─── DATASET EXCERPTS ───

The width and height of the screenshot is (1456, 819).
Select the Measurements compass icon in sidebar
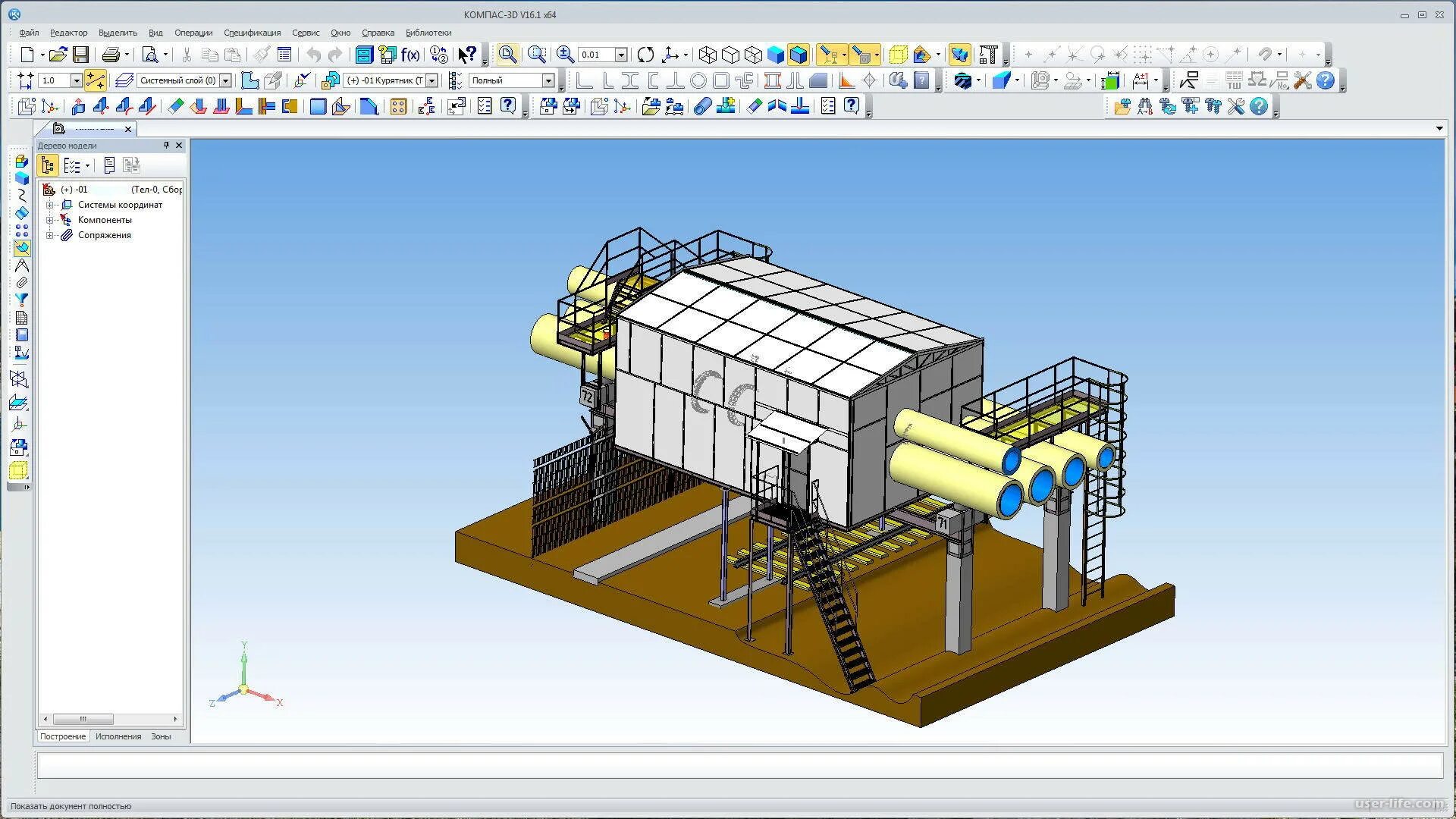click(21, 266)
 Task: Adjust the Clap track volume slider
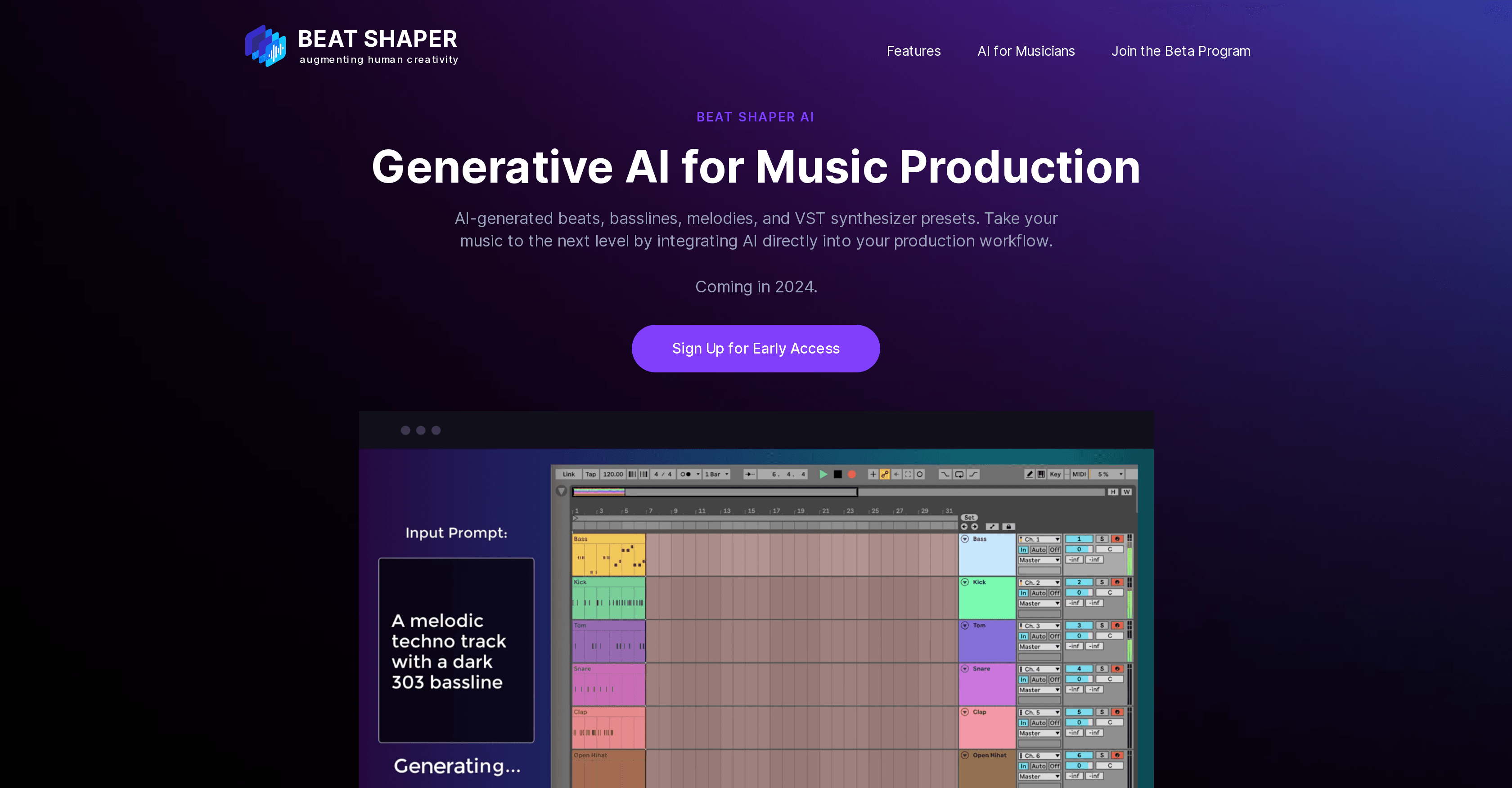(1079, 722)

───

BRIEF :: Reproduce all of the material exactly, apart from the pictures.

RESPONSE FOR THIS EXERCISE ::
The width and height of the screenshot is (1456, 819).
Select the Measurements compass icon in sidebar
click(21, 266)
 Task: Adjust the Clap track volume slider
(1079, 722)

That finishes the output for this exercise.